Dia 2 (4 de enero), por Rosa Maria Hidalgo

Suena el teléfono. Son las 09:00 de la mañana. Mi hija lo coge: -¡es Mickey! ¡Buenos días!, ¡hay que levantarse!, ¡empieza un nuevo día! La sonrisa de mi hija reflejaba la alegría que sentía al escuchar a Mickey a través del teléfono. (No tengo que decir que la noche anterior llamé a recepción para que nos despertaran a las 09:00, y de esa manera hacer que mi hija cogiera el teléfono).

Disneyland Railroad

Nos levantamos, preparamos la mochila (agua, pañuelos, cámara fotográfica, entradas, etc.) y bajamos a desayunar. El buffet libre que nos ofrecía el Hotel Disneyland tenía un único fallo. Mi hija solamente bebe zumo de melocotón, y  en los cuatro días que estuvimos allí, este era el único que faltaba: había de naranja, piña y manzana. La organización del hotel a la hora de las comidas es maravillosa. Jamás tuvimos que esperar más de 5 minutos para que nos atendieran. Nunca tuvieron que mandarnos a otro restaurante u hotel para desayunar o cenar. Lógicamente el día que llegamos reservamos todas las comidas, excepto el almuerzo. La imagen que teníamos a través de la ventana, mientras desayunábamos, era el árbol de Navidad de Main Street. ¡Qué maravilla!

Después de desayunar, nos fuimos al parque. Hoy tocaba ir a ver a Papá Noël. Hacía bastante frío. Teníamos una ventaja: el hotel estaba cerca en el caso de que necesitáramos ir a cambiarnos de ropa; aunque siempre íbamos bastante abrigados. El recinto en el que se encontraba Papá Noël estaba muy bien ambientado: muñeco de nieve, paisajes nevados, estampas navideñas, … Teníamos que seguir un itinerario para llegar a él. Esperamos en la cola (20′ aproximadamente) y por fin estábamos ante él. Nos habló en castellano. Nos deseó feliz Navidad y a mi hija le preguntó: -“¿cuántos años tienes? “; -¡10 años!, dijo ella. Y él le contestó: -“¡qué vieja eres!  Mi hija empezó a reírse. Al principio, antes de entrar a verlo, mi sobrino decía que él no se ponía en la foto; pero él no sabía que Papá Noël lo llamaría con la mano y le haría ponerse en la foto con nosotras. Nos hicimos varias fotos, nos despedimos de él y prometimos volver en otra ocasión. Hubo un detalle que me llamó la atención: la hevilla del cinturón de su traje era la cara de Mickey. Al salir de su salón, perfectamente acondicionado, entramos directamente en el taller de los juguetes. Había unos muñecos articulados que “arreglaban”  juguetes o “hacían que los construían”.

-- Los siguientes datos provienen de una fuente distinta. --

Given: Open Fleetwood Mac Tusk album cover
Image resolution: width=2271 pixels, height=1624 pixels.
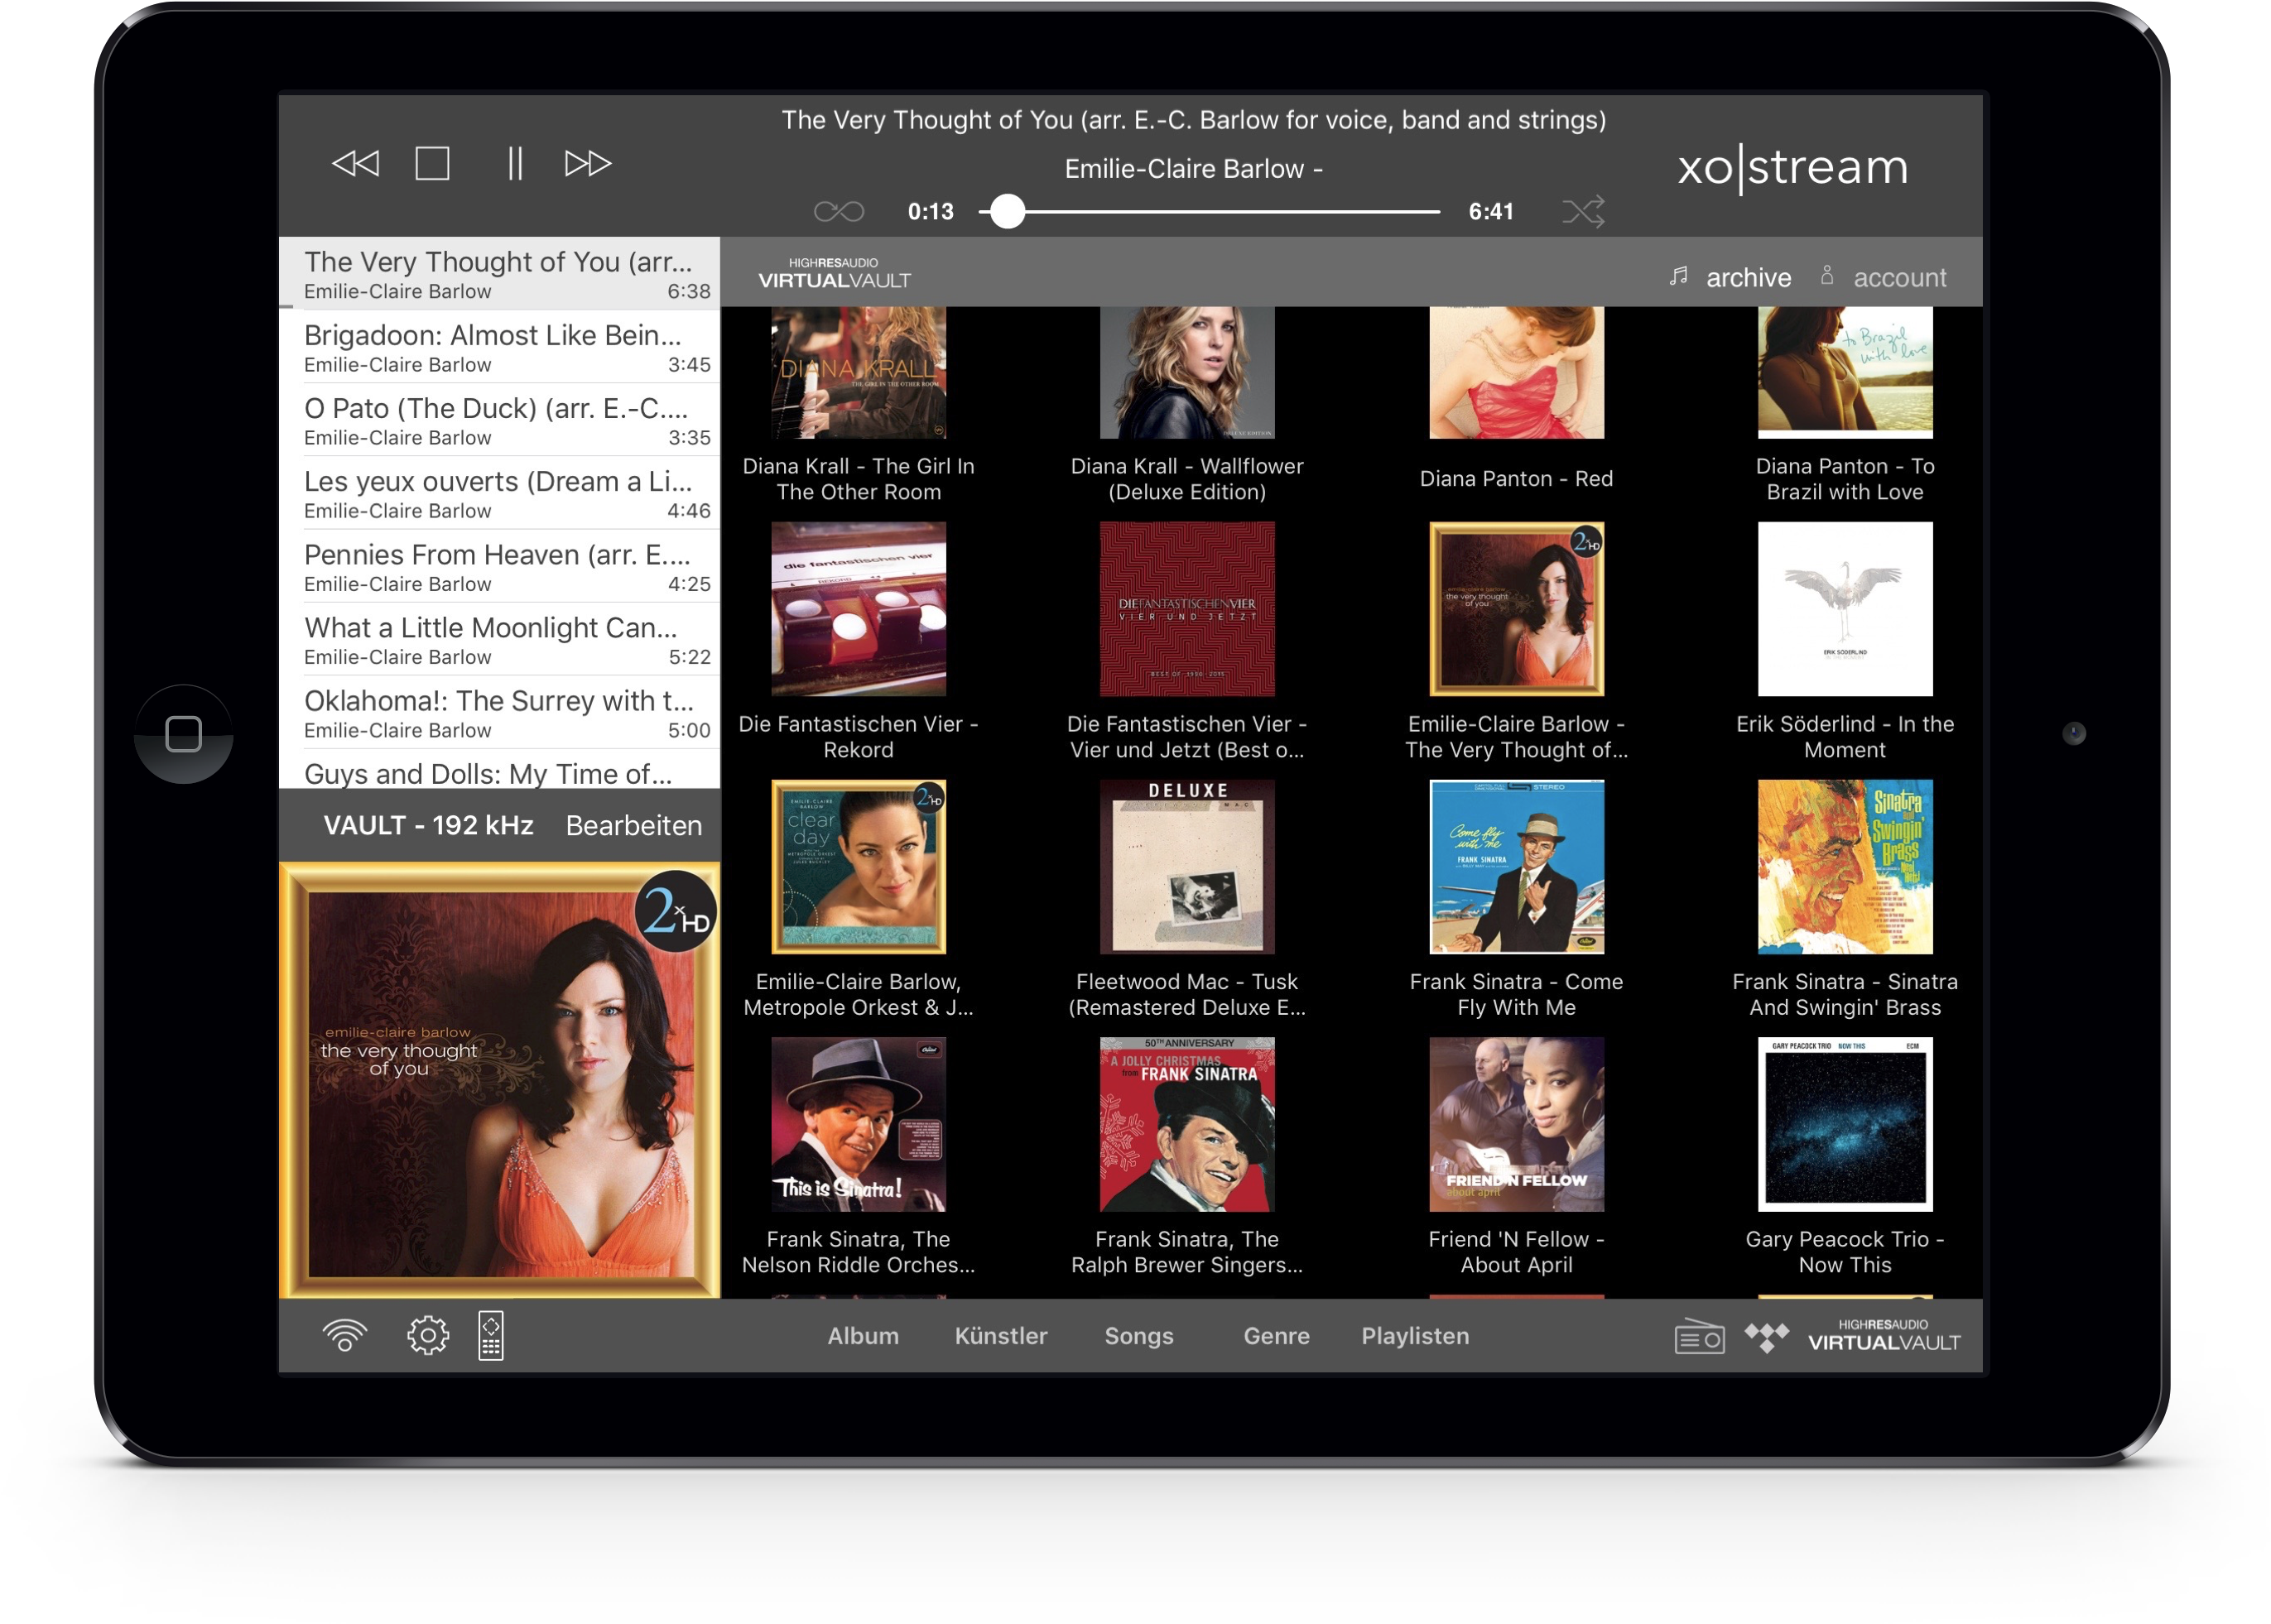Looking at the screenshot, I should coord(1187,867).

Taller de juguetes de Papa Noel

Taller de juguetes de Papa Noel

Estuvimos todo el día en el Parque Disneyland. Fuimos a las atracciones en las que no habíamos podido entrar el día anterior e hicimos uso del Fast Pass que te regalaba diariamente el Hotel Disneyland.  Lo utilizamos en aquella atracción que solía tener más cola: Peter Pan, Piratas del Caribe, etc.  A decir verdad no he tenido que esperar mucha cola en las atracciones. Una vez que vimos la cabalgata iluminada nos fuimos al hotel. Pasamos mucho frío ese día, pero mereció la pena.

Una de las cosas que más temía en este viaje era el hecho de que alguno de nosotros se resfriara o cogiera frío. La verdad es que iba cargada de medicinas: ibuprofeno, Dalsy, Paidoterín, etc.; pero creo que Dios me ayudó y ninguno volvió resfriado.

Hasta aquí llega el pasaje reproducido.